### Information given
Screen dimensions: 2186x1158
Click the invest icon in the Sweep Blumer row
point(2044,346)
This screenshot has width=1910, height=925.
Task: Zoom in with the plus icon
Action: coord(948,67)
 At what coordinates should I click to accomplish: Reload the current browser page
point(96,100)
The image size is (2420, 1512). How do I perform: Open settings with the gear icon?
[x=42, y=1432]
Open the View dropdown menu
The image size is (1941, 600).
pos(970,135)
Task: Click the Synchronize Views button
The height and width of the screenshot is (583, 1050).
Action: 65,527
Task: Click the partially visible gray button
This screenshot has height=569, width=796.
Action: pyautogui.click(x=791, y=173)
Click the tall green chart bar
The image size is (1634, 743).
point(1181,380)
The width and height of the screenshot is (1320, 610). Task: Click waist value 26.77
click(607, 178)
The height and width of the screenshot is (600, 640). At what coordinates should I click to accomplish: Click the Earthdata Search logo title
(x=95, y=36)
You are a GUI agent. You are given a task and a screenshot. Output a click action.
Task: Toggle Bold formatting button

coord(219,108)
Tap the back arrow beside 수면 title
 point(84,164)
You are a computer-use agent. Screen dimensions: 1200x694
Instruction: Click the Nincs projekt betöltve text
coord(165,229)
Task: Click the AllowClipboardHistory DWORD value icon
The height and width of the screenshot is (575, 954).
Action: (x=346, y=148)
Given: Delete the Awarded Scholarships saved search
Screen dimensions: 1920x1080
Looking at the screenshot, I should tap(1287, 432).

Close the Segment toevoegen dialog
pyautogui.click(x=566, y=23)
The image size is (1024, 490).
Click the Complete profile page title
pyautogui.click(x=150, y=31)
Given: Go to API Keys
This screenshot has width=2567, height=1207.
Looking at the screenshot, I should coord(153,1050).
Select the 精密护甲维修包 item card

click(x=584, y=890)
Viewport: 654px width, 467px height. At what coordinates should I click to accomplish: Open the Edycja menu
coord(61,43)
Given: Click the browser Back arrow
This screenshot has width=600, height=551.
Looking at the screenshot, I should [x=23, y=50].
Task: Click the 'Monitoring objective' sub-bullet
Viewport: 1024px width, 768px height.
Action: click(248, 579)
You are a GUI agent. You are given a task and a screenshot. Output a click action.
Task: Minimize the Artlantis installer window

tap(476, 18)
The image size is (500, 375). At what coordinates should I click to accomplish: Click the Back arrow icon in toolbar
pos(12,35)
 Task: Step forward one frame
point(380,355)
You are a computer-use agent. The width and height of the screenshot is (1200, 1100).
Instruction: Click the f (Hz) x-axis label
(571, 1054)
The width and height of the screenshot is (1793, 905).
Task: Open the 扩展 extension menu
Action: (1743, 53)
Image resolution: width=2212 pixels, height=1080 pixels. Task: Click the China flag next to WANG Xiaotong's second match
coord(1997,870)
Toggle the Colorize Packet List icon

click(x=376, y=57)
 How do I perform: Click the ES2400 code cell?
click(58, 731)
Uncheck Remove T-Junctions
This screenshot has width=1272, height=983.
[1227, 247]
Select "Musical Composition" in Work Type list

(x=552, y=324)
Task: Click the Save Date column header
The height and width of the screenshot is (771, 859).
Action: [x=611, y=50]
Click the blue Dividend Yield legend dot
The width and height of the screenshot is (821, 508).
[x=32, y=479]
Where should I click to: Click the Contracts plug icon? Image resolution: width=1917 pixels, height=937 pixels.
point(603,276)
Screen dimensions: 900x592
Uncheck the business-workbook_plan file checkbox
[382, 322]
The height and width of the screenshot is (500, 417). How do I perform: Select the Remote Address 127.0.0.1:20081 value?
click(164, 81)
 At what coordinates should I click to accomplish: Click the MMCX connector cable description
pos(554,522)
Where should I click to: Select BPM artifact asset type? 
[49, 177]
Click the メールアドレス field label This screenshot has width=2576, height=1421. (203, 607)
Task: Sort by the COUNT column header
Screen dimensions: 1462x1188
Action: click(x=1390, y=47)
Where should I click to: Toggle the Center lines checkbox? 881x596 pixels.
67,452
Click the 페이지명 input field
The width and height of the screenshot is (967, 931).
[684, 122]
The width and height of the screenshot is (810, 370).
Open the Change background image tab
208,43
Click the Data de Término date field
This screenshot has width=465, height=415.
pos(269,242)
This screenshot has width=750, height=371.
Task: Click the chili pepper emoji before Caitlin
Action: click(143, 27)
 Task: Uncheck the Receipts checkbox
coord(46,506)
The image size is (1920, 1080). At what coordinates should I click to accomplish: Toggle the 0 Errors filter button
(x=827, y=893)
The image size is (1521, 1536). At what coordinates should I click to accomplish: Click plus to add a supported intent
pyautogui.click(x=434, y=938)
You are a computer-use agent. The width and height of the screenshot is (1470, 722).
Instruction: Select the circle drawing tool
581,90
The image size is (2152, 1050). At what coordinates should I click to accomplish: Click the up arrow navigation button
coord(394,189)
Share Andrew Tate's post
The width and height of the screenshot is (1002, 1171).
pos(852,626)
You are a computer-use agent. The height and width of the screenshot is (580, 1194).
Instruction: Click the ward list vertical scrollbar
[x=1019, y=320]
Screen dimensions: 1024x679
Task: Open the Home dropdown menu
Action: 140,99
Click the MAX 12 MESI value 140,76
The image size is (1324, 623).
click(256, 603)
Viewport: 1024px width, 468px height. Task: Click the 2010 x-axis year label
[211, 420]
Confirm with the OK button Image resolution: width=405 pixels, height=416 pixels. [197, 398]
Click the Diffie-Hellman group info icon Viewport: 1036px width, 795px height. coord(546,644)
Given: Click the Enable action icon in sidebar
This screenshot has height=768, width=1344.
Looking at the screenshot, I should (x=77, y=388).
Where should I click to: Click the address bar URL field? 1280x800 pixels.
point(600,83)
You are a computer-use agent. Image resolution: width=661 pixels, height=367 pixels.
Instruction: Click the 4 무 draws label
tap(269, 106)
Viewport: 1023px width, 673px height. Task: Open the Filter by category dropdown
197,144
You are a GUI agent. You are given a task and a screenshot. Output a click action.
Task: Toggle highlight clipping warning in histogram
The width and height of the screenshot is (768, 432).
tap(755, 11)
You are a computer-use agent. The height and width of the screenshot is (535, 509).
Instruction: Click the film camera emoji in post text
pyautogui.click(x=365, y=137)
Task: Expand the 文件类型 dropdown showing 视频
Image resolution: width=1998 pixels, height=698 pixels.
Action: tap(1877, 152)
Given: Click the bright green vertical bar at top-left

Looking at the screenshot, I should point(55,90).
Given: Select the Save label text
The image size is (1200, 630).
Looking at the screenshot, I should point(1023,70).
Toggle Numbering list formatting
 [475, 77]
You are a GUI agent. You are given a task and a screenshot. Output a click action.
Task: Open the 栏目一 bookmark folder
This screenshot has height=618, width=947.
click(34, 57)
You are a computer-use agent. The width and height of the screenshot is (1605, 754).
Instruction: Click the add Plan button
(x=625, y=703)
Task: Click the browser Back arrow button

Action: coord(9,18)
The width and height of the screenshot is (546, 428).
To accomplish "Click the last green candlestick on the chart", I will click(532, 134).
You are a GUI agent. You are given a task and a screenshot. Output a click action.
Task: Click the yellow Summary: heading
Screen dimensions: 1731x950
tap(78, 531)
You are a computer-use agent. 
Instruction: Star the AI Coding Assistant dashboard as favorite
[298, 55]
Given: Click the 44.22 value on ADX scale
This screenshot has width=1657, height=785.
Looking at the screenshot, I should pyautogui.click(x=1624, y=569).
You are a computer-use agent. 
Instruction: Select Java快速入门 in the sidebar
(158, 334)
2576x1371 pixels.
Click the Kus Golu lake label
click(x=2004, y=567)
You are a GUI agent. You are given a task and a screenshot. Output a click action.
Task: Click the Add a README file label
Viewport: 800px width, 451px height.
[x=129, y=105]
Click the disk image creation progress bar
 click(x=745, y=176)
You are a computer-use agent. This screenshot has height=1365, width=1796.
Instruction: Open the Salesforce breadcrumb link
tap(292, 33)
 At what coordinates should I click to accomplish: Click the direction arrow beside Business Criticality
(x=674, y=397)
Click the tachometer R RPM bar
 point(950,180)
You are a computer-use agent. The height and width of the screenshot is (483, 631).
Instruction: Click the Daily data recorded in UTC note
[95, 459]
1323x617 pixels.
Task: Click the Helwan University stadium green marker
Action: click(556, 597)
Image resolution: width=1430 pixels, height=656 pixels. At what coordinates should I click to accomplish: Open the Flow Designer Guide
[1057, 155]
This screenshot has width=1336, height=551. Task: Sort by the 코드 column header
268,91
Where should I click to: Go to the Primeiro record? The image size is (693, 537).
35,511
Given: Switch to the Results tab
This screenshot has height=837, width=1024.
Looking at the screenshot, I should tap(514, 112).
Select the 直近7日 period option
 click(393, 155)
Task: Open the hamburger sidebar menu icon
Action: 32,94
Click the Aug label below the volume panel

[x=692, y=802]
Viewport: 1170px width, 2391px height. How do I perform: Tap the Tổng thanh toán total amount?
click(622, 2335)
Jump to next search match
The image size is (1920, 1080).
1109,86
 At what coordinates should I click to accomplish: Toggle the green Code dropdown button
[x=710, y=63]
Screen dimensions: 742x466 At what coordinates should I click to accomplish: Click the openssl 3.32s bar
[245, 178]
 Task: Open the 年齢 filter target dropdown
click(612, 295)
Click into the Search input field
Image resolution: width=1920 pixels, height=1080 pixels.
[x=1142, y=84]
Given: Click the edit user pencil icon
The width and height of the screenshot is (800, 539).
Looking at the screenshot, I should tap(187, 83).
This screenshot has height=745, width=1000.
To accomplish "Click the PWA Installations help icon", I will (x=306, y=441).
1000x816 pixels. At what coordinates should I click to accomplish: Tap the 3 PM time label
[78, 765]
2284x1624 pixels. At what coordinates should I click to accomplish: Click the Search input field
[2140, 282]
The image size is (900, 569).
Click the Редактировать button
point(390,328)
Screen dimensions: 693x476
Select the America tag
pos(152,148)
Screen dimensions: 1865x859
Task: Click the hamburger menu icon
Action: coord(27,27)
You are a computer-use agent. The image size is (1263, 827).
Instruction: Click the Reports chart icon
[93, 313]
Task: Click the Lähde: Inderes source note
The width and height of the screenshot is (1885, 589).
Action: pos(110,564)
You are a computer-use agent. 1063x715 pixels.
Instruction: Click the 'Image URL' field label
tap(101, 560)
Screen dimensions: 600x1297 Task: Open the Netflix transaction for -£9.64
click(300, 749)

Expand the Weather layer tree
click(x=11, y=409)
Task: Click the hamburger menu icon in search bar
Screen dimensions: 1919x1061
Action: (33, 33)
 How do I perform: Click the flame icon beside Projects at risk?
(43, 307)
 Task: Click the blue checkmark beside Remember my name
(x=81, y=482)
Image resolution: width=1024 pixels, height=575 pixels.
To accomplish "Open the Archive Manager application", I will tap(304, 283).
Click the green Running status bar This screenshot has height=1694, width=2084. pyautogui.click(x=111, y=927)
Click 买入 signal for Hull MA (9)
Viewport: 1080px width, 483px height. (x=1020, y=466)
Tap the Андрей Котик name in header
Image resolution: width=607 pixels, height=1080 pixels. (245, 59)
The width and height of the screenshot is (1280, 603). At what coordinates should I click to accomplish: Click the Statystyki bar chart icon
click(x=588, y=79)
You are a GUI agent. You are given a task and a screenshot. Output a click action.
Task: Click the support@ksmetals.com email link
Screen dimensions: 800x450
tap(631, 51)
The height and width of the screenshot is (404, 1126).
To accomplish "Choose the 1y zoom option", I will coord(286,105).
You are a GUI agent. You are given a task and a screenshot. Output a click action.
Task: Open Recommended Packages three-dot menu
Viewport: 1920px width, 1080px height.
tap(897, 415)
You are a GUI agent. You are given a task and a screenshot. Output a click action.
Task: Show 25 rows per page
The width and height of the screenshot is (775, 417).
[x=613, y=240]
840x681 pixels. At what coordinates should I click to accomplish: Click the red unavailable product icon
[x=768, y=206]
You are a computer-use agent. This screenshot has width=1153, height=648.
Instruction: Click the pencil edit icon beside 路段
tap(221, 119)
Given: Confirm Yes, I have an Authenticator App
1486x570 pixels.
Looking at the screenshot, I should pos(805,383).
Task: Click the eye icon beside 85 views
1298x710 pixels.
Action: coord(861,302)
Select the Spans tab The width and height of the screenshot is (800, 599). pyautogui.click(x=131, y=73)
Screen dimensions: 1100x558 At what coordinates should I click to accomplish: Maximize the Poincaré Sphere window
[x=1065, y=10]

### Aim
Copy out every line of the items word for word, from the very first line through the line containing "point(96,100)", with that line included.

### Answer in full
Screen dimensions: 2186x1158
Click the invest icon in the Sweep Blumer row
point(2044,346)
This screenshot has width=1910, height=925.
Task: Zoom in with the plus icon
Action: coord(948,67)
 At what coordinates should I click to accomplish: Reload the current browser page
point(96,100)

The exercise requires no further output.